Massachusetts General Law 62, Section 2(b) classifies personal income into three statutory categories that are taxed under interrelated rules:

  • Part A: interest, dividends, and those capital gains that are not Part C income, which are colloquially known as short-term capital gains;
  • Part B: all income that is not Part A or Part C income; and
  • Part C: long-term capital gains, i.e., gains from the sale or exchange of capital assets that have been held for more than one year.

Under Massachusetts law, the Part B rate of 5% also applies to most Part C long-term capital gains. M.G.L. c. 62, s. 4 (c) (“Part C taxable income shall be taxed at the same rate as provided for in paragraph (b)”).

Because of this relationship, the SJC concluded that the attorney general’s summary was significantly misleading. Reducing the Part B rate from 5% to 4% would have also reduced the rate on most long-term capital gains, despite the summary’s insistence that the rate reduction applied to personal taxable income other than interest, dividends, or capital gain income.

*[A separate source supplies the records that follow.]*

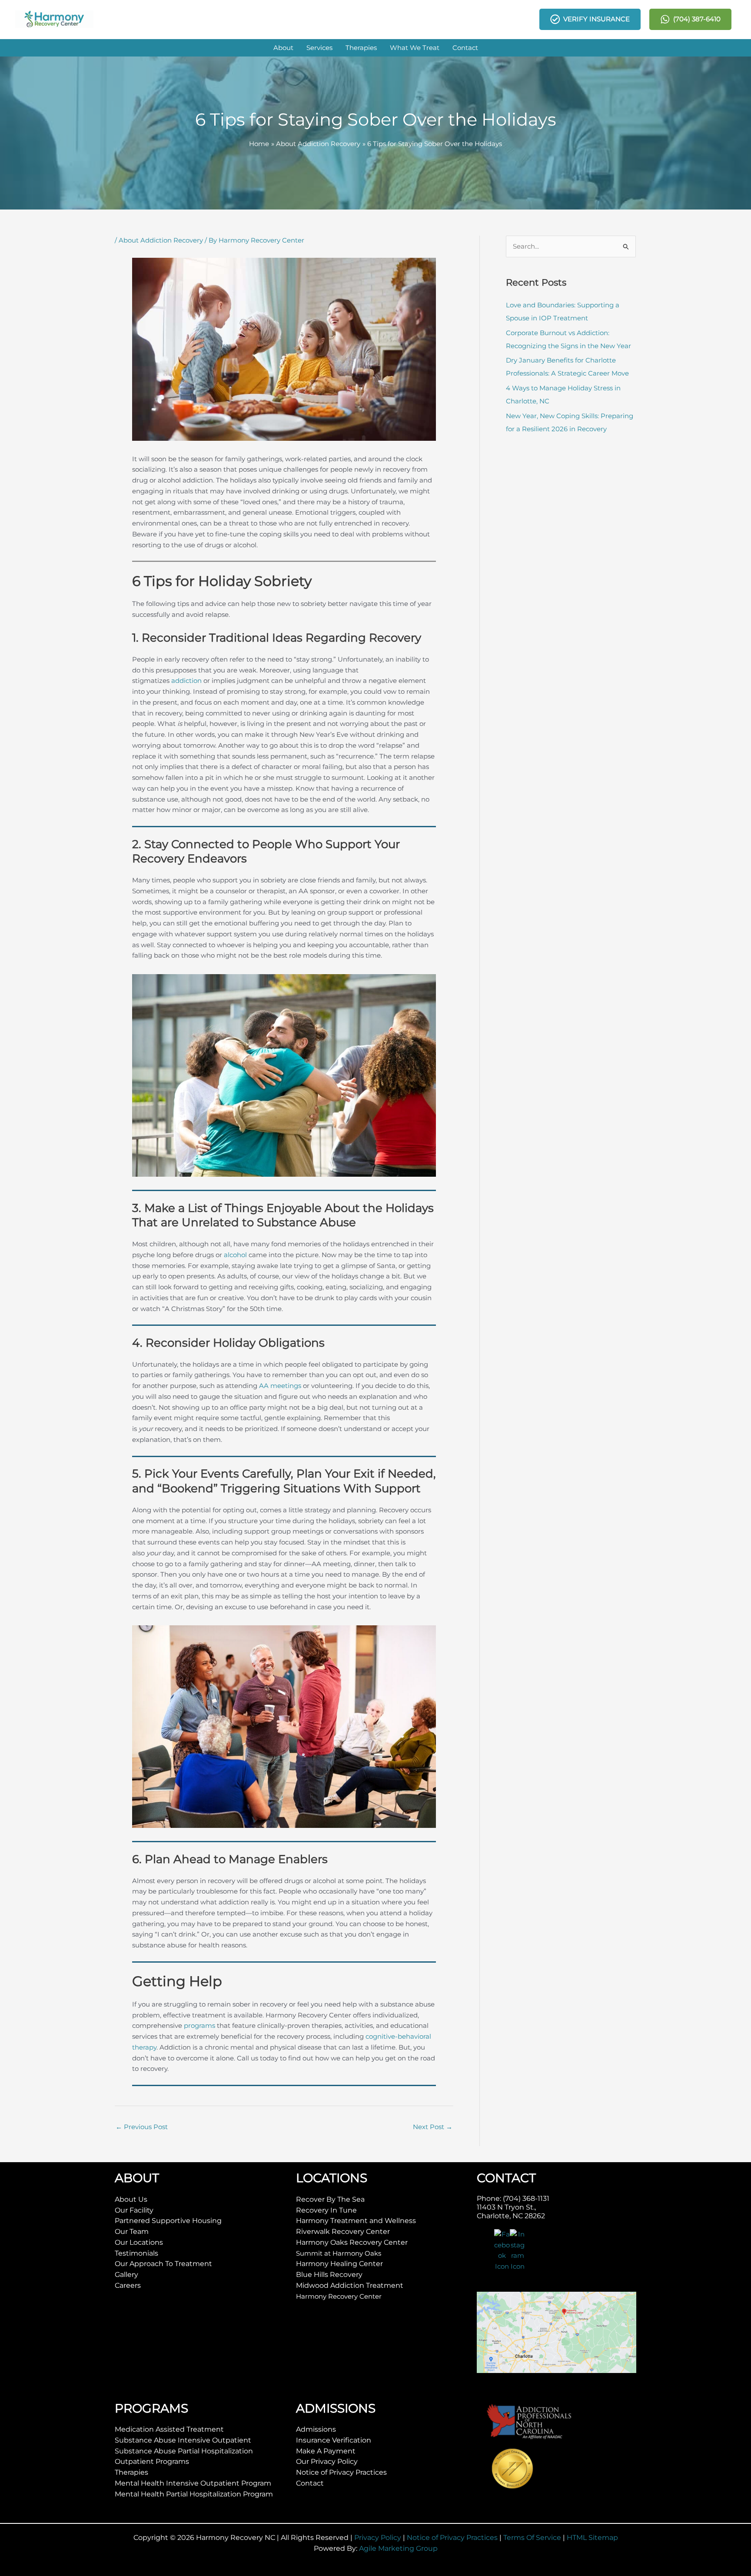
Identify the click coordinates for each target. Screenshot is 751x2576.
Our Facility (134, 2210)
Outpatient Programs (152, 2461)
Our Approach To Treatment (163, 2264)
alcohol (235, 1255)
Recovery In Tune (326, 2210)
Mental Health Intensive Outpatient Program (193, 2483)
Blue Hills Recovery (329, 2274)
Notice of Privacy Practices (341, 2472)
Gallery (126, 2274)
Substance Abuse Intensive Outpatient (183, 2440)
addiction (186, 680)
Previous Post (142, 2127)
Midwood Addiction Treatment (349, 2285)
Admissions (316, 2429)
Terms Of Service (532, 2537)
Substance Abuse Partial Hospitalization (184, 2451)
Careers (128, 2285)
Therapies (131, 2472)
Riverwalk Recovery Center (343, 2231)
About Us (131, 2199)
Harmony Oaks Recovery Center (352, 2242)
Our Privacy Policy (327, 2461)
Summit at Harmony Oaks (338, 2253)
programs (199, 2025)
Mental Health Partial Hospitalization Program (194, 2494)
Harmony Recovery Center (339, 2296)
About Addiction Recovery (161, 240)
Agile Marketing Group (398, 2548)
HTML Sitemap (592, 2537)
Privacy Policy (377, 2537)
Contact (310, 2483)
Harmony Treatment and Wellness (356, 2221)
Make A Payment (326, 2451)
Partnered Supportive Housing (168, 2221)
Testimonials (136, 2253)
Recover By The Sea (330, 2199)
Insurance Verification (333, 2440)
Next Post (432, 2127)
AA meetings (280, 1385)
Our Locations (139, 2242)
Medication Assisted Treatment (169, 2429)
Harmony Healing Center (339, 2264)
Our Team (132, 2231)
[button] (283, 48)
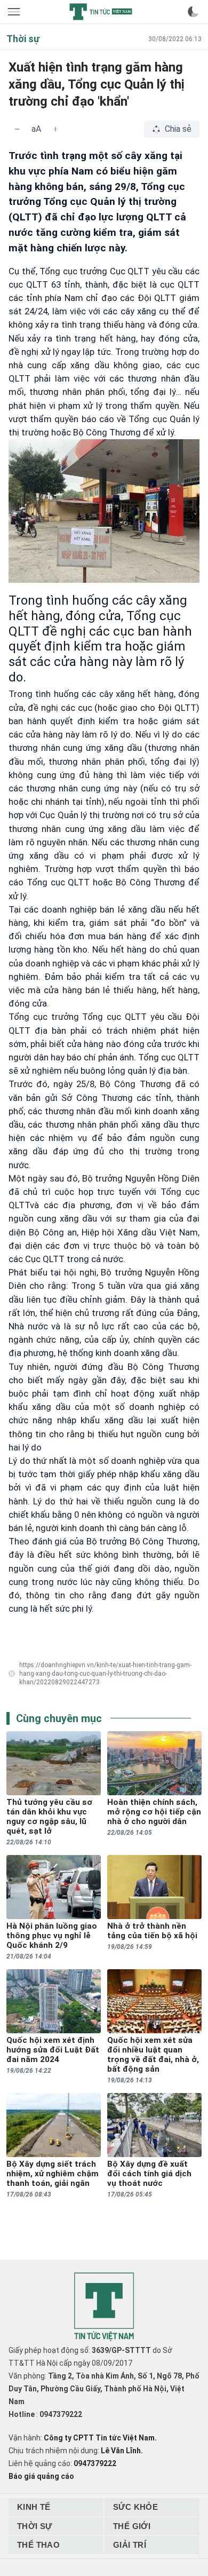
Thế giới (131, 2526)
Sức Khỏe (135, 2506)
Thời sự (34, 2526)
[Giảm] (17, 129)
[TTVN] (104, 2307)
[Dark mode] (193, 11)
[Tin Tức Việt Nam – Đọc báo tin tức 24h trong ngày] (101, 11)
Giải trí (129, 2544)
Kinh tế (34, 2506)
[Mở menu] (14, 11)
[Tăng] (55, 129)
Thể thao (38, 2544)
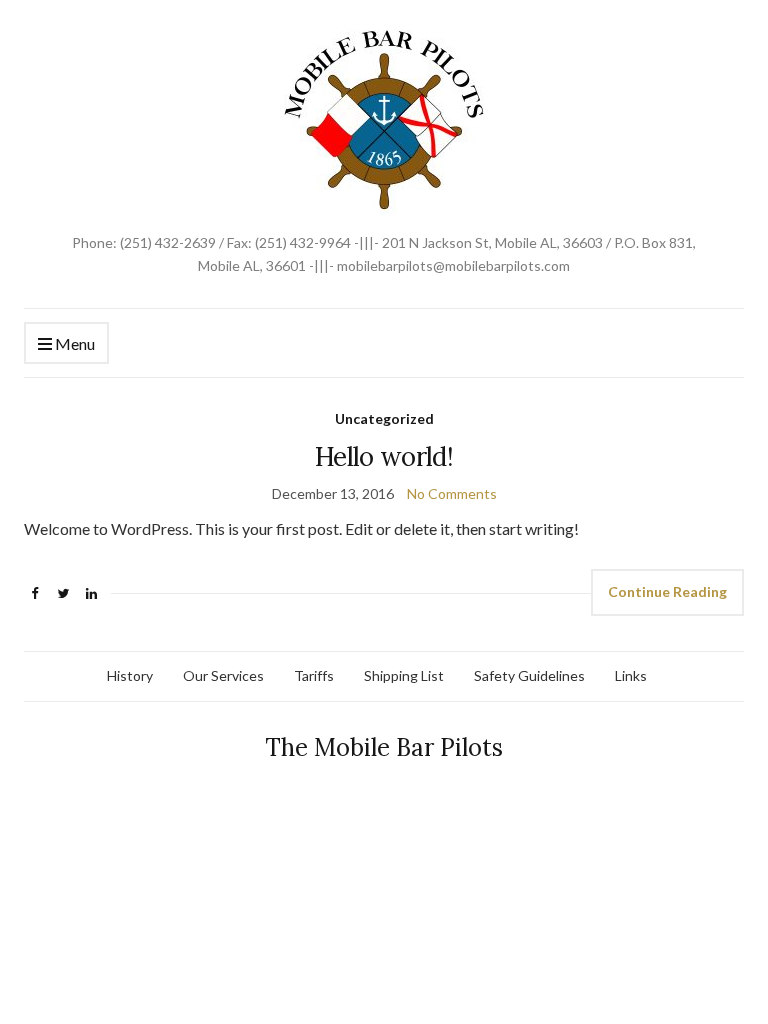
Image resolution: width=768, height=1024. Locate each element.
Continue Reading (667, 591)
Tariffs (314, 675)
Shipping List (404, 675)
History (130, 675)
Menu (73, 343)
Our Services (223, 675)
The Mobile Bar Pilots (384, 747)
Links (631, 675)
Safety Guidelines (529, 675)
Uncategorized (384, 418)
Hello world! (384, 456)
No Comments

The SJC found the summary’s error to be material because capital gains taxation may be economically significant to voters evaluating a proposed income tax reduction. In the court’s view, the summary’s omission and phrasing were likely to affect how voters understood the initiative. While the summary may have been intended to mirror the statute’s “technical tax categories,” as argued by the attorney general, the Court concluded that “the summary translates those categories into ordinary language in a way that materially misstates the proposal's effect.” SJC-13885, at 11-12. The Court did not require any specific factual showing, however, in support of this finding. Instead, the Court found speculations that “fiscal distributional consequences of that reduction may matter to voters who favor the petition, voters who oppose it, and voters still deciding” to be satisfactory for a materiality showing. Id. at 15-16. The Court concluded that while Article 48 does not require “definitive proof that the error will change the election outcome,” it nevertheless requires a “fair summary” that was lacking here. Id. at 16.

Because a reasonable voter might read the summary to mean that capital gains were unaffected by an income tax rate reduction, the Court held that the summary failed to provide the fair and intelligent description required under Article 48. The initiative therefore cannot proceed to the ballot.

No Post-Signature Cure

The decision also underscores the strict procedural requirements governing Massachusetts ballot initiatives. The Court rejected the proponent-intervenors’ suggestion that the Court allow the attorney general to revise the summary voluntarily. The Court pointed out that while Article 48 expressly provides a process for amending an initiative petition if not passed by the legislature, Article 48 contains no comparable provision for revising a deficient summary. Under Article 48, the summary appears both on the signature forms used by voters to request that the petition be placed on the ballot, and on the ballot itself. The Court pointed out that it was at least fair to question whether the more than 85,000 signatures collected in support of the initiative petition were validly collected, in light of the problematic summary. Id. at 18.

Conclusion

Finfer illustrates the technical demands that Article 48 imposes both on ballot question proponents and the Attorney General’s Office. Ballot questions concerning Massachusetts’ tax laws may continue to play a central role in Massachusetts tax policy going forward.

For future Massachusetts tax initiatives, Finfer underscores that precision in both statutory drafting and voter-facing summaries is essential from the outset.